# Jinger's Picture Thread



## rosti (Sep 27, 2017)

I got a Border Collie puppy back in July, so this thread is a bit late. Her name is Jinger and she's a very good puppy-if puppies can be called "good." 

This first picture was back when I first got her. (Alongside my other BC, Kate)



 

Working on self control around food, something she really, really needed to learn-and mastered very quickly.



 

Another picture next to Kate to track her growth.



 




 

They like to stalk each other in play, and I really like how this picture turned out.



 

Taken last week, when Jinger had just turned 16 weeks. We've been working on sitting still for pictures-notice the lack of a leash in this picture?


----------



## Hens and Roos (Sep 27, 2017)

cute pups!


----------



## Baymule (Sep 27, 2017)

Beautiful dogs!!


----------



## BlessedWithGoats (Sep 27, 2017)

Kate is such an awesome dog! I haven't met Jinger yet, but it looks like she will be awesome too!


----------



## rosti (Sep 29, 2017)

Thanks! I alternate between thinking she's pretty and catching glimpses of an ugly Jack Russel or Shorthair Pointer. (No offense to lovers of said breeds.  )
Jinger is 17 weeks and almost 17 pounds! My little five pound shrimp is starting to grow. 

Below, she's wondering if she can have a treat for sitting so nicely, while Kate wants to go chase the cows or finish her interrupted swim.


----------



## rosti (Oct 10, 2017)

Jinger is 17 weeks and 18 pounds.
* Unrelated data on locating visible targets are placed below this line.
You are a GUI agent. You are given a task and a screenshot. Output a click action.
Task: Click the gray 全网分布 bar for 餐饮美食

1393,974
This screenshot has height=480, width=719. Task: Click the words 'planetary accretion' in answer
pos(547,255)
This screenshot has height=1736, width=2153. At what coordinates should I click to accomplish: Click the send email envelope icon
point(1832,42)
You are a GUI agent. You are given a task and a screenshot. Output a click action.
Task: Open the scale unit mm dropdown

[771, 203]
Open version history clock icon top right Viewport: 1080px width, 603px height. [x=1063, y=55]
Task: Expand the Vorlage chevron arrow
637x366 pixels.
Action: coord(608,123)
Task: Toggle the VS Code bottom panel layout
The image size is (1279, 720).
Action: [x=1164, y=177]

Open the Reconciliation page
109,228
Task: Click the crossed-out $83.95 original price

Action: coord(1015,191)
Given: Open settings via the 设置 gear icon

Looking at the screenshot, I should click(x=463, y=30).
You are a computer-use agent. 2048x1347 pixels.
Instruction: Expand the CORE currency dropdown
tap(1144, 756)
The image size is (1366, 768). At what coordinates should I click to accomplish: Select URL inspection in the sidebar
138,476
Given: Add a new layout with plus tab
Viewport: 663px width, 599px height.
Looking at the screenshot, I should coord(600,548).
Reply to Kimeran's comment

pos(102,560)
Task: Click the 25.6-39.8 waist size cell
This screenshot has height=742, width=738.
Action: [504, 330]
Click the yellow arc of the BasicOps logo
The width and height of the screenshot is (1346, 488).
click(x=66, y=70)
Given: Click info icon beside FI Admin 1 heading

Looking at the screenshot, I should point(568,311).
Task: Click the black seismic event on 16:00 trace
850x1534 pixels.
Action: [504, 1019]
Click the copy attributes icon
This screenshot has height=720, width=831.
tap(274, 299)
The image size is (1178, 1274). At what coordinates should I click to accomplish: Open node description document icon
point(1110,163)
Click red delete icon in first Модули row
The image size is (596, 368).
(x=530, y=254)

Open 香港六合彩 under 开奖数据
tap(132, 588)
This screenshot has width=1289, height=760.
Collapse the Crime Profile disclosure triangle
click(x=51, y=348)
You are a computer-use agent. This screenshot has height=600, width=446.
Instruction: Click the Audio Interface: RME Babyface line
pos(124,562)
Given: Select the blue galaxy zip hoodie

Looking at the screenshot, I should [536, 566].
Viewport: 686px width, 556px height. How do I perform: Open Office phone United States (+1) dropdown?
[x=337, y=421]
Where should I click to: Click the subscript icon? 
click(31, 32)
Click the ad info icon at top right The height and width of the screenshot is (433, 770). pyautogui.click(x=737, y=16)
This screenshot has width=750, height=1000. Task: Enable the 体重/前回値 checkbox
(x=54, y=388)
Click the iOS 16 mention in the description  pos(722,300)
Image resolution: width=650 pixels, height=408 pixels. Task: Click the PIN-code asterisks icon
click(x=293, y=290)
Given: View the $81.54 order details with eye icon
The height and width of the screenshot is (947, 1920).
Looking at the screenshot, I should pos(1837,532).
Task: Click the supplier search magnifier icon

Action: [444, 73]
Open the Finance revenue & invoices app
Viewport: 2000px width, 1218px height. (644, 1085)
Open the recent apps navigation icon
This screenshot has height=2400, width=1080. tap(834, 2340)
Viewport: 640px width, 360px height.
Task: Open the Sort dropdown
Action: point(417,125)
She had her first trip to town for her rabies shot yesterday. She did great-wasn't excited, and wasn't scared, just neutral and looking to me for direction-just what I'm looking for.  She's always had digestive issues, and I still don't know what all she can't handle, but she gets along great on a raw diet. I just got offered close to 100 pounds of meat for free! People around here are so generous.


----------



## rosti (Oct 13, 2017)

I made a mistake in the last post-she was almost 19 weeks, not 17.

Jinger was 19 weeks yesterday, and her herding instinct is getting stronger and stronger. I can barely wait until she's old enough to start. 

We had a guest in our picture this week-Bonny, our Border Collie/Golden Retriever cross.


----------



## rosti (Nov 10, 2017)

Kate and I were gone for awhile and I've gotten behind on pictures. This one was from last week, so you're gonna get another one tomorrow!  

Jinger is now 5 months old, and really turning on in terms of herding. I want to lightly start her soon, and see how it goes-if she's mature enough or not, because she's still really young.


----------



## Latestarter (Nov 11, 2017)

She's growing up really pretty. Hope she works out well for you. Thanks for sharing the pics.


----------